(Stored records)

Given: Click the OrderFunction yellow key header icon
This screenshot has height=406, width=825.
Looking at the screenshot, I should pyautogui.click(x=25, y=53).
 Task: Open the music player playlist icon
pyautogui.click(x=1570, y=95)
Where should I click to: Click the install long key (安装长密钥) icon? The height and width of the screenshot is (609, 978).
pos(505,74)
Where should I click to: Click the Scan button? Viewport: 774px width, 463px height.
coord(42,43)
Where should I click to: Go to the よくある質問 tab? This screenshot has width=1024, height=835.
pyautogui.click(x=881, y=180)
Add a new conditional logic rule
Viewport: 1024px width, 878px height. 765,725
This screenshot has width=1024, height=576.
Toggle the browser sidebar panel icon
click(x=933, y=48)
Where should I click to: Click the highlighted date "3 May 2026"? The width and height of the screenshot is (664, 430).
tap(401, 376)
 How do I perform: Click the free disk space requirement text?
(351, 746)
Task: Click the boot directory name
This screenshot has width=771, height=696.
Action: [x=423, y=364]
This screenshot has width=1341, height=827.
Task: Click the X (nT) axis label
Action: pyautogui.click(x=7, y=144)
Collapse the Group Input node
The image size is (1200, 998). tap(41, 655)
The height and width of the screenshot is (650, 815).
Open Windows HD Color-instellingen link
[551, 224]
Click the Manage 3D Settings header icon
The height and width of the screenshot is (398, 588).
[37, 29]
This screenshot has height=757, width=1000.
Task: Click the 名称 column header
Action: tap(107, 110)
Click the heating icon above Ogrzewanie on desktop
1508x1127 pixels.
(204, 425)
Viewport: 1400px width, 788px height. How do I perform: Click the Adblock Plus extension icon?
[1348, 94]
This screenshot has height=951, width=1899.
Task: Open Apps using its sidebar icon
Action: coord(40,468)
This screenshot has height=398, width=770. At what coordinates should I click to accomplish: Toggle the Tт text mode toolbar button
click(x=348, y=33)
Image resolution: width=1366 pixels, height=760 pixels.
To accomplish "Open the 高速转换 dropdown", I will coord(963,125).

• Exercise description:
This exercise asks for every line of the records to be repeated exactly.

• The completed task:
Given: Click the OrderFunction yellow key header icon
This screenshot has height=406, width=825.
Looking at the screenshot, I should pyautogui.click(x=25, y=53).
 Task: Open the music player playlist icon
pyautogui.click(x=1570, y=95)
Where should I click to: Click the install long key (安装长密钥) icon? The height and width of the screenshot is (609, 978).
pos(505,74)
Where should I click to: Click the Scan button? Viewport: 774px width, 463px height.
coord(42,43)
Where should I click to: Go to the よくある質問 tab? This screenshot has width=1024, height=835.
pyautogui.click(x=881, y=180)
Add a new conditional logic rule
Viewport: 1024px width, 878px height. 765,725
This screenshot has width=1024, height=576.
Toggle the browser sidebar panel icon
click(x=933, y=48)
Where should I click to: Click the highlighted date "3 May 2026"? The width and height of the screenshot is (664, 430).
tap(401, 376)
 How do I perform: Click the free disk space requirement text?
(351, 746)
Task: Click the boot directory name
This screenshot has width=771, height=696.
Action: [x=423, y=364]
This screenshot has width=1341, height=827.
Task: Click the X (nT) axis label
Action: pyautogui.click(x=7, y=144)
Collapse the Group Input node
The image size is (1200, 998). tap(41, 655)
The height and width of the screenshot is (650, 815).
Open Windows HD Color-instellingen link
[551, 224]
Click the Manage 3D Settings header icon
The height and width of the screenshot is (398, 588).
[37, 29]
This screenshot has height=757, width=1000.
Task: Click the 名称 column header
Action: tap(107, 110)
Click the heating icon above Ogrzewanie on desktop
1508x1127 pixels.
(204, 425)
Viewport: 1400px width, 788px height. How do I perform: Click the Adblock Plus extension icon?
[1348, 94]
This screenshot has height=951, width=1899.
Task: Open Apps using its sidebar icon
Action: coord(40,468)
This screenshot has height=398, width=770. At what coordinates should I click to accomplish: Toggle the Tт text mode toolbar button
click(x=348, y=33)
Image resolution: width=1366 pixels, height=760 pixels.
To accomplish "Open the 高速转换 dropdown", I will coord(963,125).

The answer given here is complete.